# Now They Have Gone Too Darned Far!



## PoliticalChic (May 21, 2016)

Today's news reminds of the lesson in elementary school, warning not to put a preposition at the end of a sentence.....
...and Winston Churchill's concurrence:

*"Ending a sentence with a preposition is something up with which I will not put."*




Now....Iran....

1. OK....so they're the world's most aggressive sponsor of terrorism......
...every society has quirks.

2. They want to slaughter any who don't follow their religion.....I double dog dare 'em to!

3. They have been given access to nuclear weapons by our Islam-ophile President....at least it keeps them busy.



But now they have gone over the line!!!!!

"Which country has legally banned ponytails and mullets?

Answer: In an attempt to rid the country of "decadent Western cuts", Iran bans a list of hairstyles that includes ponytails, mullets and elaborate spikes. 
There is actually a guide to which hairstyles are acceptable for male citizens. 

The "journal of Iranian hairstyles approved by the ministry of [culture and Islamic] guidance described appropriate hairstyles for men at an official hairstyle show several years ago in Tehran. Several barber shops have reportedly been shut down and in recent years for offering Western-style haircuts.

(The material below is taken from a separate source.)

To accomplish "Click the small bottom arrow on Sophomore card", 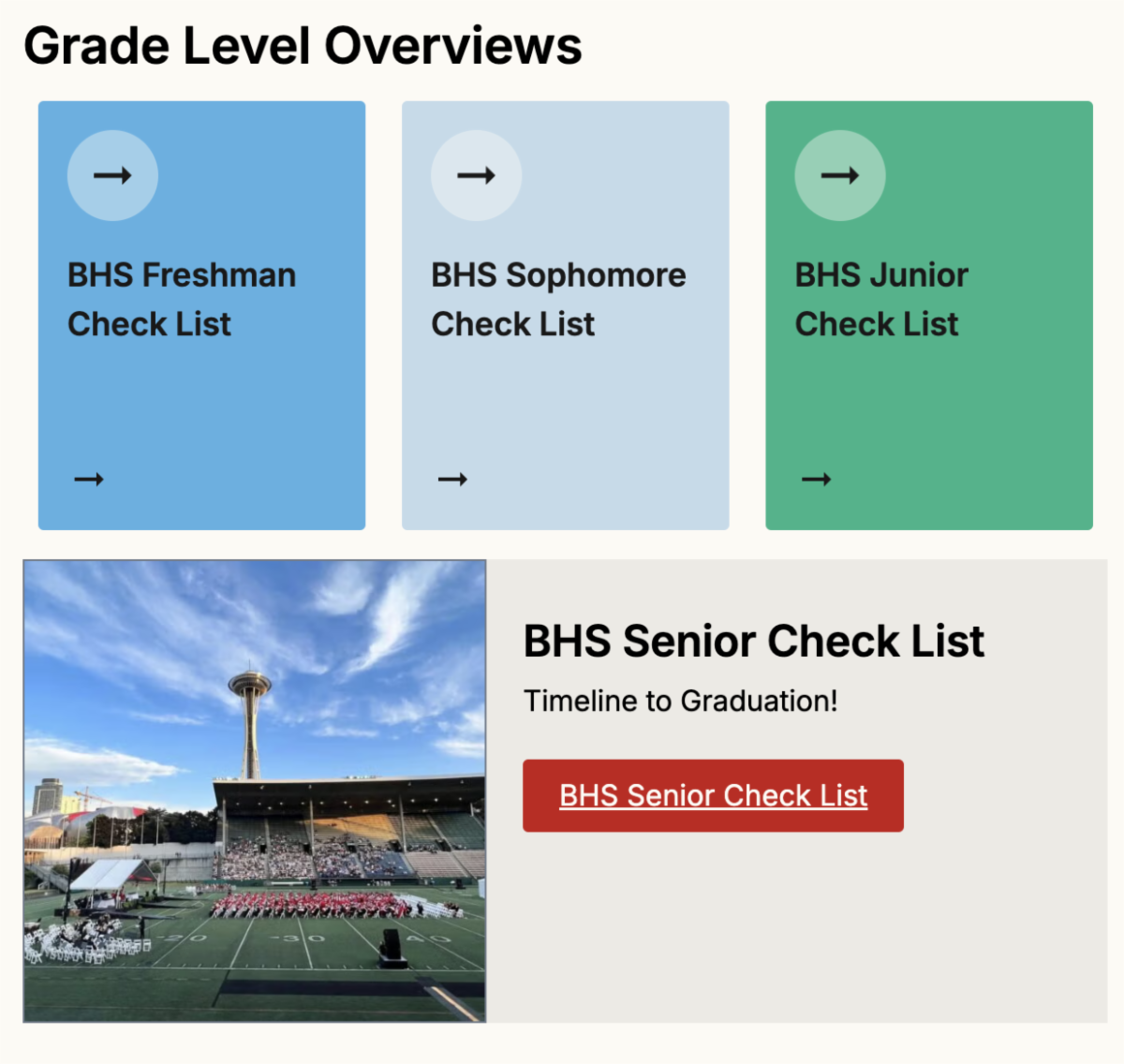I will click(452, 480).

Iranian police also carry out regular morality checks, arresting women in short coats as well as men sporting spiky hair and tight, low-slung jeans."
Which country has legally banned ponytails and mullets?


Bring this to the UN security council.......!!!!!!


----------



## Lucy Hamilton (May 21, 2016)

PoliticalChic said:


> Today's news reminds of the lesson in elementary school, warning not to put a preposition at the end of a sentence.....
> ...and Winston Churchill's concurrence:
> 
> *"Ending a sentence with a preposition is something up with which I will not put."*
> ...



There's no excuse for mullets....or for men who have ginger hair growing a ginger beard.


----------



## frigidweirdo (May 21, 2016)

Why? 

Everyone can do what they like.


----------



## Lucy Hamilton (May 21, 2016)

PoliticalChic said:


> Today's news reminds of the lesson in elementary school, warning not to put a preposition at the end of a sentence.....
> ...and Winston Churchill's concurrence:
> 
> *"Ending a sentence with a preposition is something up with which I will not put."*
> ...



The whole thing is pretty bizarre, the haircuts situation.

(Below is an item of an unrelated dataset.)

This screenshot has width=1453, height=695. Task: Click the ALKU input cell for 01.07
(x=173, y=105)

I still don't understand why The Taliban outlawed the flying of kites, completely weird stuff.


----------



## Pogo (May 21, 2016)

I believe Norf Korea does much the same thing.  Certainly has prescribed State hairstyles.  Just another psycho control by psycho control freaks.

Which brings us to Churchill.
I believe he was joking.  There did used to be an admonition from pretentious English teachers not to end a preposition with   -- but this idea comes from Latin syntax, which clearly doesn't apply to English.  German, which is after all our parent language, does it all the time.  Do I that correct have, Oosie?


Churchill had some great lines.  I think my favourite was when an exasperated female MP huffed at him, "if you were my husband -- I'd poison your coffee!"  To which Churchill replied, without missing a beat, "If you were my wife -- I'd drink it".


----------



## koshergrl (May 21, 2016)

They ban mullets....yet approve of scraggly, verminous facial hair growth.

As if we needed confirmation of their lunacy.


----------



## numan (May 21, 2016)

'
Americans were pretty much as dictatorial and totalitarian about haircuts and beards in the 1950's.

I am sure there are more substantial matters in Iran which you could criticize.
.


----------